CHALLENGE 1:
List the authors named at the top of the paper summary.

==== TEXT EXTRACT

Ludovico Nista, Christoph D. K. Schumann, Temistocle Grenga, Jonathan F. MacArt, Antonio Attili, Heinz Pitsch

TL;DR

This work addresses closure fidelity in large-eddy simulations by introducing the Dynamic Mixed SR-based Model (DMSRM), which uses a super-resolution GAN (SimilarityGAN) to generate high-fidelity, super-resolved velocity fields from LES-scale inputs. The SFS stress is then evaluated on the SR grid, allowing a scale-similarity term and a dynamic Smagorinsky component to be computed in the refined space, with a Germano-based dynamic coefficient. Across a priori HIT tests and a posteriori LES runs spanning resolutions and Reynolds numbers, DMSRM outperforms the traditional Dynamic Mixed Model (DMM) in reproducing SFS stresses, backscatter, energy dissipation, and small-scale intermittency, while maintaining stability. Computationally, the method incurs memory and time overhead primarily from SR inference, which is mitigated by moderate upsampling and GPU acceleration, making DMSRM a practical alternative for LES closures with potential extensions to more complex flows.

========

CHALLENGE 2:
From the entries, reproduce verbatim the lines between the one holding "Task: Click the circled X clear icon" and the one holding "will (x=1117, y=233).", inclusive.

==== DATA PROVIDED

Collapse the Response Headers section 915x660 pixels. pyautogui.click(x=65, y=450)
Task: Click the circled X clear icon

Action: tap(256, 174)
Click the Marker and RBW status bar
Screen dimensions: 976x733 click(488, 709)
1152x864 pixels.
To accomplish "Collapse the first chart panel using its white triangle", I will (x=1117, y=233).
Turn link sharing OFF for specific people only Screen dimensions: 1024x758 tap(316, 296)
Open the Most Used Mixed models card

========

FINAL RESULT 1:
Ludovico Nista, Christoph D. K. Schumann, Temistocle Grenga, Jonathan F. MacArt, Antonio Attili, Heinz Pitsch

FINAL RESULT 2:
Task: Click the circled X clear icon

Action: tap(256, 174)
Click the Marker and RBW status bar
Screen dimensions: 976x733 click(488, 709)
1152x864 pixels.
To accomplish "Collapse the first chart panel using its white triangle", I will (x=1117, y=233).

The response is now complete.